Domanda

I am currently developing a peer to peer game in JavaScript using WebRTC. It treats one of the peers (i.e. the host) as the server and any other peers who join connect to the host through a node.js brokering server.

I am currently trying to solve an issue where the game stops updating for everyone if the host switches tabs such that the game is no longer the active tab. After doing some research, I discovered that this is because I'm using something like:

setTimeout(callback, 1000 / 60);

in my game loop. setTimeout (at least in Chrome and Firefox, which are the browsers I'm concerned with) is defined such that if the page calling it is not in your active tab, it can be called a maximum of once per second.

I read that Web Workers don't have this constraint, but in order to make that work I would need to run all of my game logic inside the web worker.

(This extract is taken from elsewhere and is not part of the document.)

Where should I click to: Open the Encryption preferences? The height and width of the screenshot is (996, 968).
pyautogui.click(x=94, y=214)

I tried sending my game object to the worker using JSON.stringify(), but it said that the object had a circular reference (in the game loop) and it couldn't be converted to JSON. So I'm not sure what to do about that.

I also looked into implementing my own timer which kept running regardless of whether the page was in the active tab, but I'm not sure how to do this, either.

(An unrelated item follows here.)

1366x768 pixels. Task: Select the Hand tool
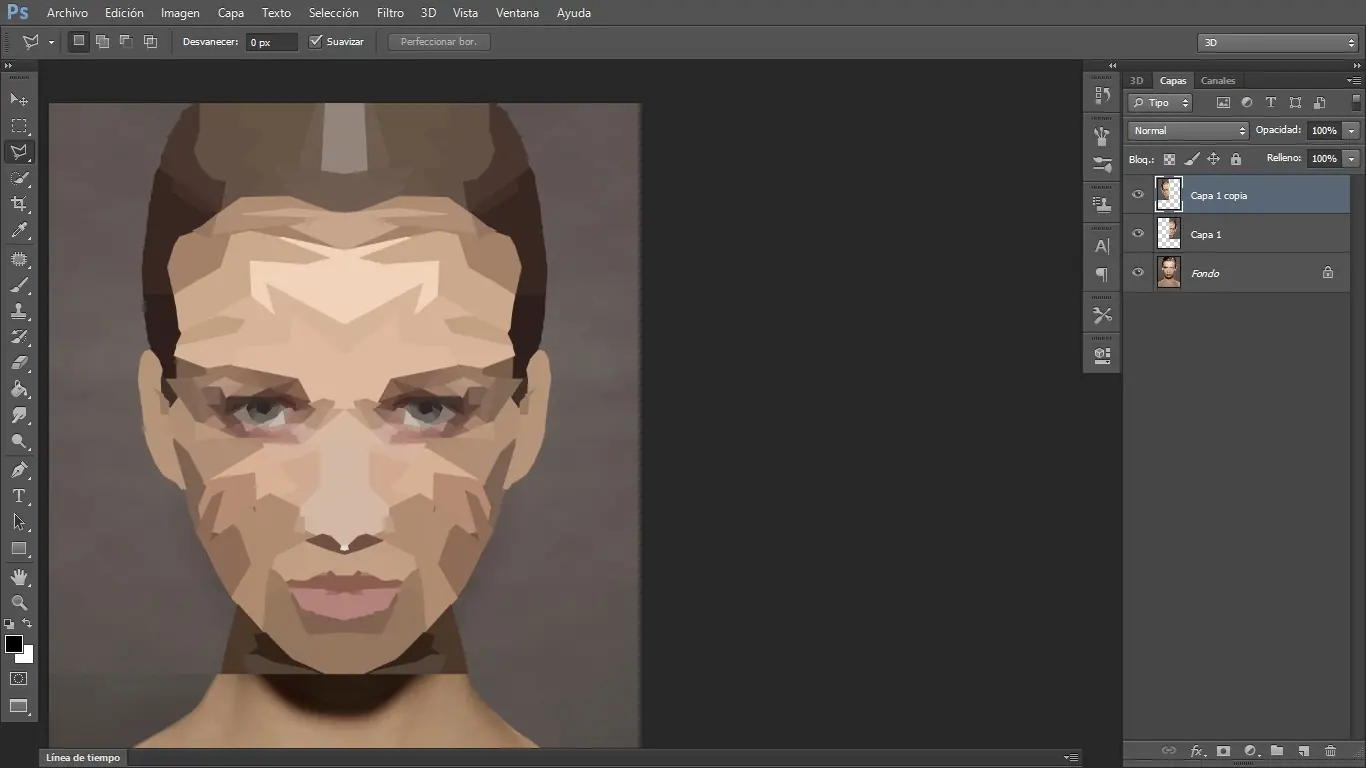point(19,577)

I don't really have a problem doing it either of these ways, or even some other way I haven't thought of yet, provided it doesn't incur a large performance overhead. Any suggestions would be greatly appreciated.

È stato utile?

Soluzione

So, as I said above, Web Workers are able to call setTimeout() without the 1 second delay for inactive tabs. My solution then was to create a Web Worker which was only responsible for calling setTimeout() (called in its onmessage event listener). Then, at the end of each game loop I called:

this.worker.postMessage(null)

It could be argued that it would be more efficient to give the Web Worker more responsibility than just calling setTimeout(), since I've already added the overhead of waiting for messages to be sent between the main thread and the worker. This is something I might look at in the future.

The main problem with doing it this way is compatibility with IE; IE did not get support for web workers until version 10.0. This isn't really a concern for me but I think it's worth mentioning.